◆ **What to produce**: In the poker trip report, rewrite the text between "Only 198 signed" and "both DC and me.", inclusive, and substitute "competition" for "tournament".

World Poker Tour (WPT) Season 8 Final, Bellagios, Las Vegas
World Poker Tour (WPT) Season 8 Final, Bellagios, Las Vegas
...You haven’t got a chance!
Just a couple of hours before we land at Gatwick from Las Vegas. It’s been an eventful visit but ultimately fruitless. Ten days in Vegas again culminated in three way disappointment in the Main Event. All three of us made it to Day 2 but I was the sole survivor to Day 3. And the money wasn’t until the end of Day 4!
Only 198 signed up, well below last year. It was easily the toughest tournament I’ve played (eclipsing the WSOPE in October) despite the 100,000 chip starting stack, the 90 minute levels and the fact that we only played five levels a day. The standard was high from the outset. No soft spots on ANY table! The Coach and DC complained in every break about how tough their tables were. DC had Scotty Nyguen and Prahlad Friedman, The Coach had various internet luminaries whose names were unfamiliar to both DC and me.

Items from a data source
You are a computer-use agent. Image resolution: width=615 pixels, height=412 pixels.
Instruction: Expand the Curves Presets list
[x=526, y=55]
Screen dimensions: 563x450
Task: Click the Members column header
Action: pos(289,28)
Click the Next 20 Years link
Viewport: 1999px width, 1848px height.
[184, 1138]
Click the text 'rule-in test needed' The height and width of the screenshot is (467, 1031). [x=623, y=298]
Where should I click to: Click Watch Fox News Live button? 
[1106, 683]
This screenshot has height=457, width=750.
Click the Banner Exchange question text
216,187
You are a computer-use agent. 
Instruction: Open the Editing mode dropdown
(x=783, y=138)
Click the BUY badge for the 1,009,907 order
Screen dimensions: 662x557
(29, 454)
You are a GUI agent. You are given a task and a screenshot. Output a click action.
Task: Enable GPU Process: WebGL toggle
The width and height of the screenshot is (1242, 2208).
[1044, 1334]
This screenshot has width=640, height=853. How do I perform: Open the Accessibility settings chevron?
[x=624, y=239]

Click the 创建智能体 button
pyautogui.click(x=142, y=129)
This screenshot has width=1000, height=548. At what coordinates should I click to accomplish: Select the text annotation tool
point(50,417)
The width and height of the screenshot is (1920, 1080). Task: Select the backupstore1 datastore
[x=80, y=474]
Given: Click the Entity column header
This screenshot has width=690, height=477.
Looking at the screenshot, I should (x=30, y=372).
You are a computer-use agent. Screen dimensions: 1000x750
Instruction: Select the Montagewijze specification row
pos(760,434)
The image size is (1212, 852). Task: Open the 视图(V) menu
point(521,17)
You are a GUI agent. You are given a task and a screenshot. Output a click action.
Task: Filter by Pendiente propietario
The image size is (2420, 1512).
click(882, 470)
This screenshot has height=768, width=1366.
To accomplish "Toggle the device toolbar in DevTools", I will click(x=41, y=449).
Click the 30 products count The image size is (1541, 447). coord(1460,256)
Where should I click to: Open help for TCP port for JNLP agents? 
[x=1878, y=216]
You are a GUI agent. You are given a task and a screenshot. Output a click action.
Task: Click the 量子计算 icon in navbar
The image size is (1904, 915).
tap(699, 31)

◆ **Output for this task**:
Only 198 signed up, well below last year. It was easily the toughest competition I’ve played (eclipsing the WSOPE in October) despite the 100,000 chip starting stack, the 90 minute levels and the fact that we only played five levels a day. The standard was high from the outset. No soft spots on ANY table! The Coach and DC complained in every break about how tough their tables were. DC had Scotty Nyguen and Prahlad Friedman, The Coach had various internet luminaries whose names were unfamiliar to both DC and me.